In den letzten zwei, drei Monaten waren das u. a.:
- Zwei Novellen von Sophie Junghans aus ihrem 1883 erschienenem Band »Neue Novellen«
- Zwei Bücher von Catharina Godwin: »Das nackte Herz« und »Begegnungen mit mir« (auf diese Schriftstellerin wurde ich aufmerksam durch die von Hartmut Vollmer hrsg. Sammlung »Die rote Perücke. Prosa expressionistischer Dichterinnen«, die ich kürzlich wieder mal zur Hand genommen habe)
- »Nixchen.

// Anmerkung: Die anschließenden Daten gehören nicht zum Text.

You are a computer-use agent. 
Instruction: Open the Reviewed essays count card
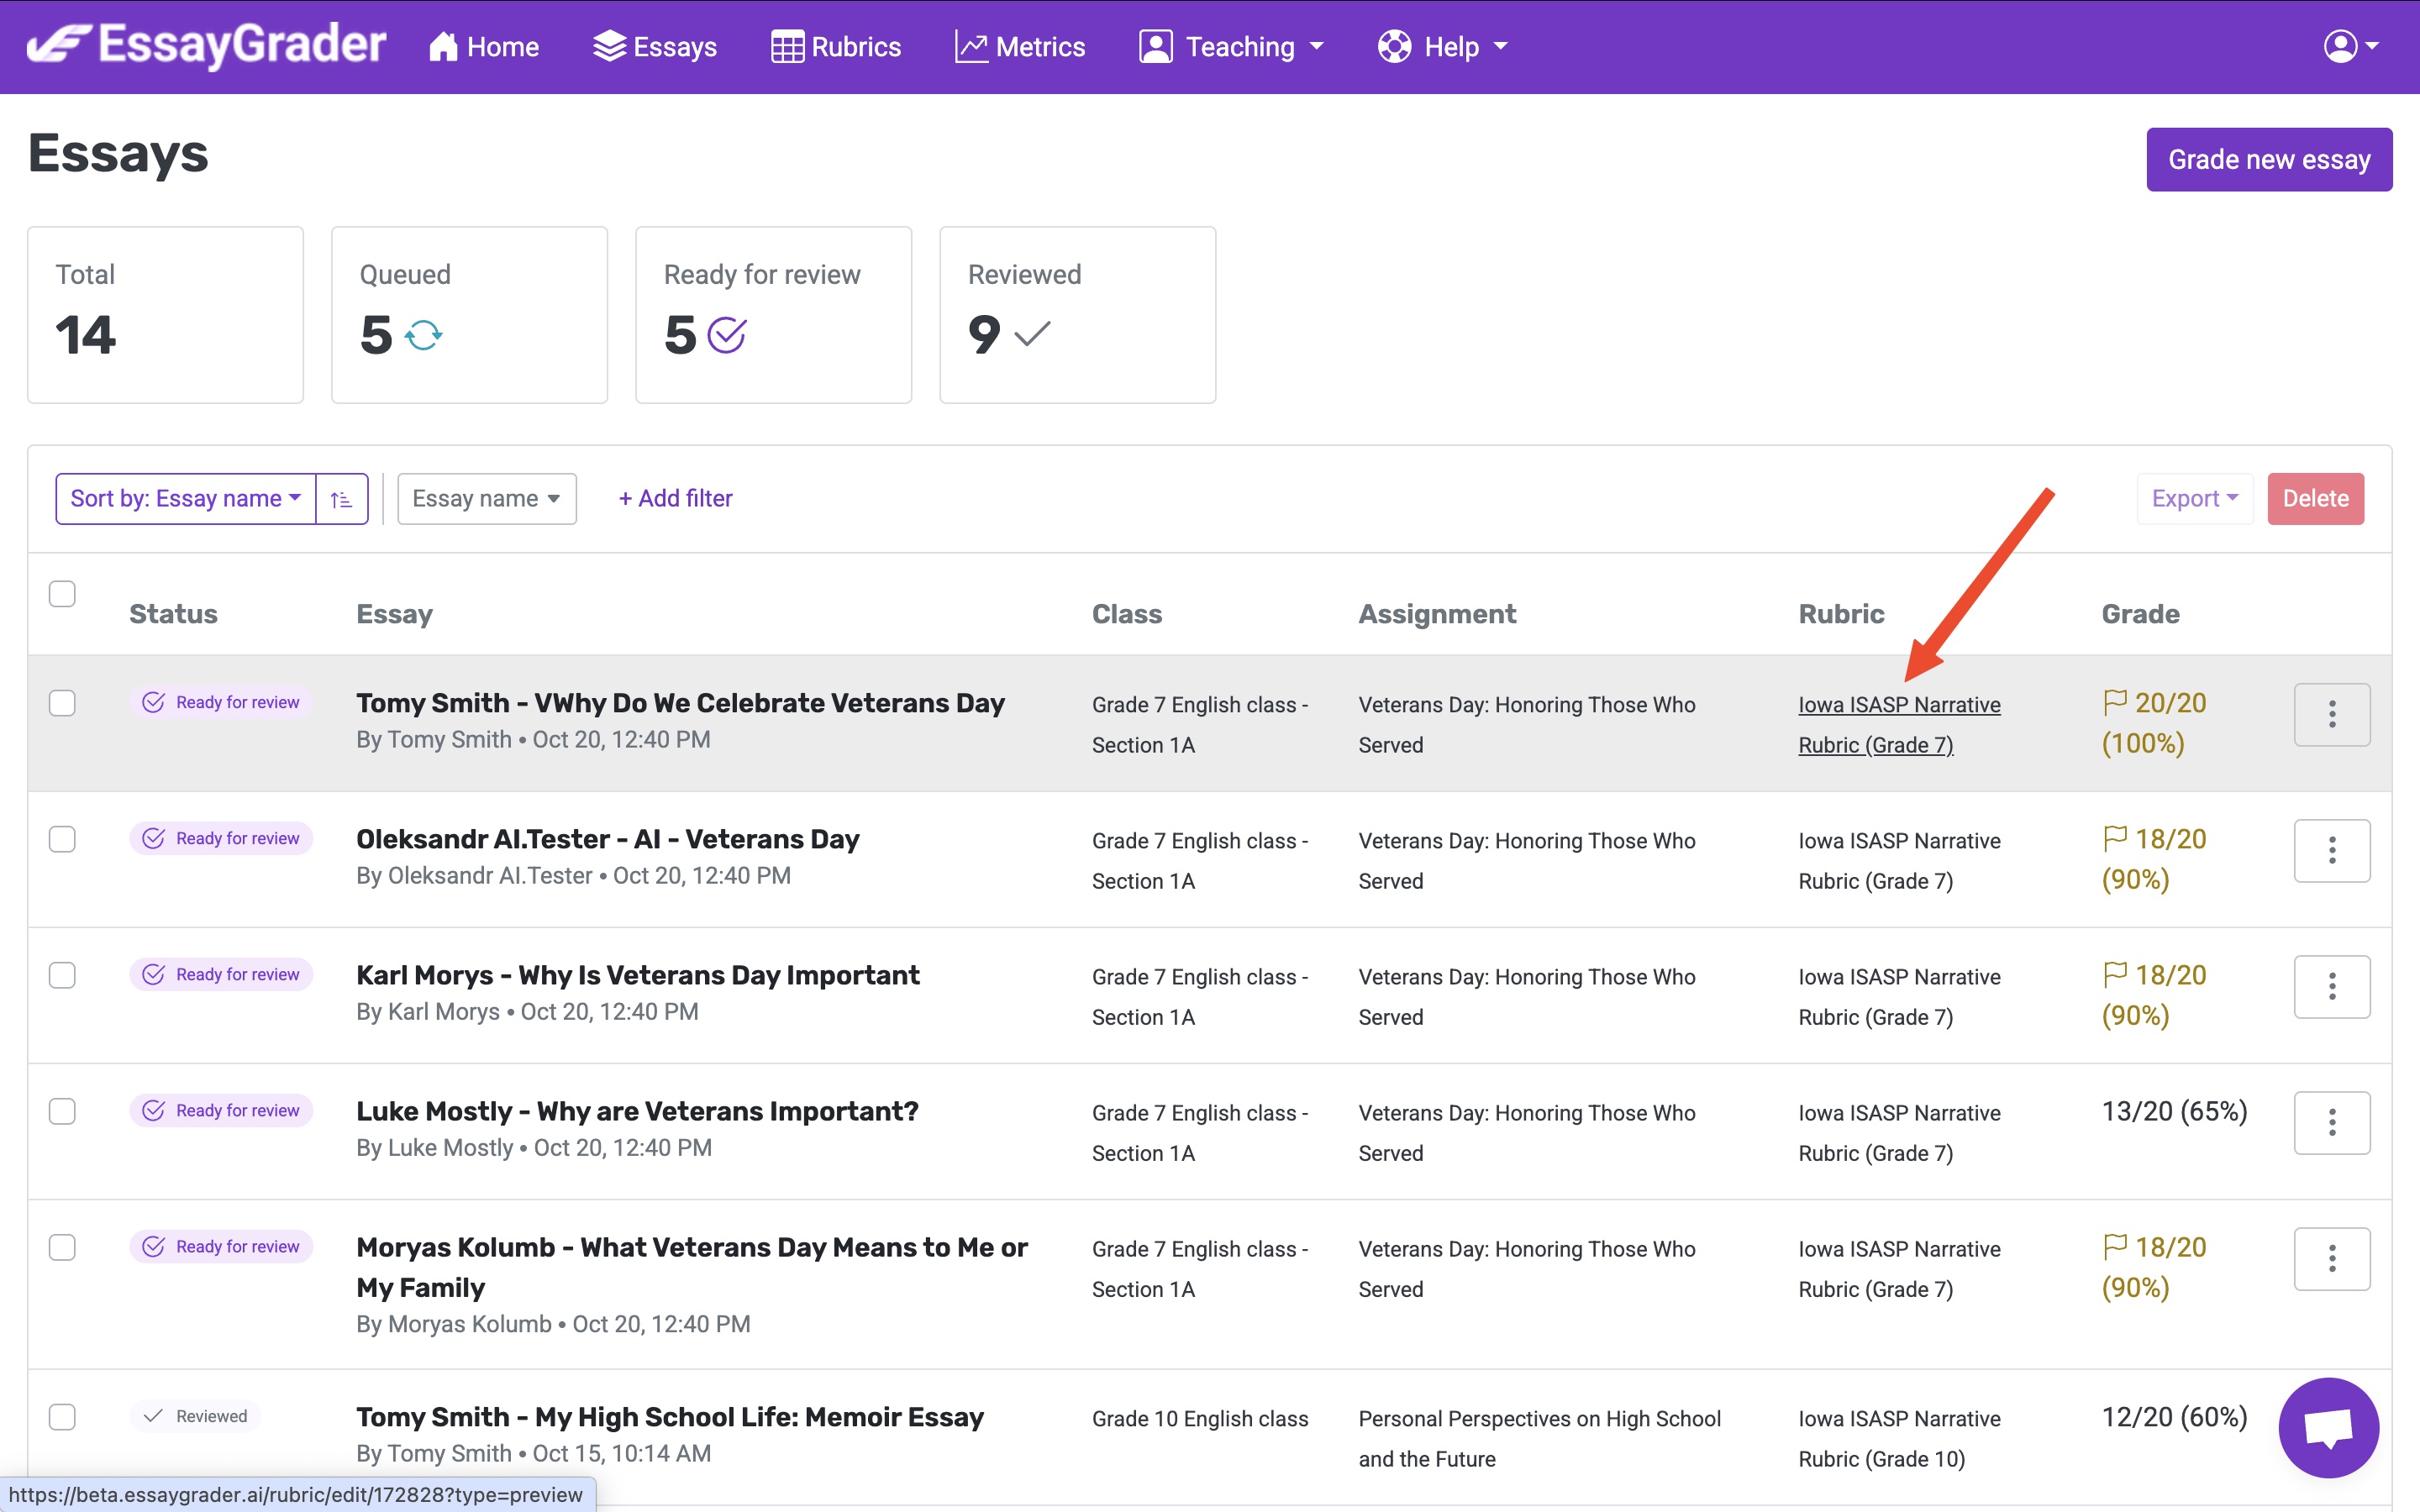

Ein Beitrag zur Psychologie der höheren Töchter« von Hans von Kahlenberg, d.i. ein Pseudonym von Helene Keßler (1899 erstmals erschienen, wegen der erotischen Thematik hat das Buch damals einiges Aufsehen und Interesse erregt)
- Zwei Romane von Alma Johanna Koenig: »Der heilige Palast« und »Die Geschichte von Half dem Weibe« (diese Autorin hat sogar einen kurzen Artikel in
Wilperts Lexikon der Weltliteratur)
- Etliche Erzählungen von Silvina Ocampo aus dem bei Suhrkamp erschienenen Band »Die Furie und andere Geschichten« (»Silvina Ocampo ist eine der größten Dichterinnen spanischer Sprache« hat laut Klappentext Jorge Luis Borges gesagt)
- Eine (relativ) neue Übersetzung von Gertrude Steins »Tender Buttons«: »Zarte knöpft« in der Übertragung von Barbara Köhler
- Marguerite Duras: »Der Liebhaber« (weil es hier im Forum erwähnt wurde)
- Karin Michaëlis: »Das gefährliche Alter« (wurde hier ebenfalls erwähnt

)
- Katarina Frostenson: »Die in den Landschaften verschwunden sind.« (eine bemerkenswerte schwedische Lyrikerin, über die ich mehr oder weniger zufällig beim Herumsuchen in Kindlers Literaturlexikon gestolpert bin)
Ob davon etwas für die Schule geeignet ist, weiß ich zwar nicht, aber zum Glück muß ich das auch nicht wissen, weil ich kein gestreßter Lehrer, sondern entspannter Leser bin.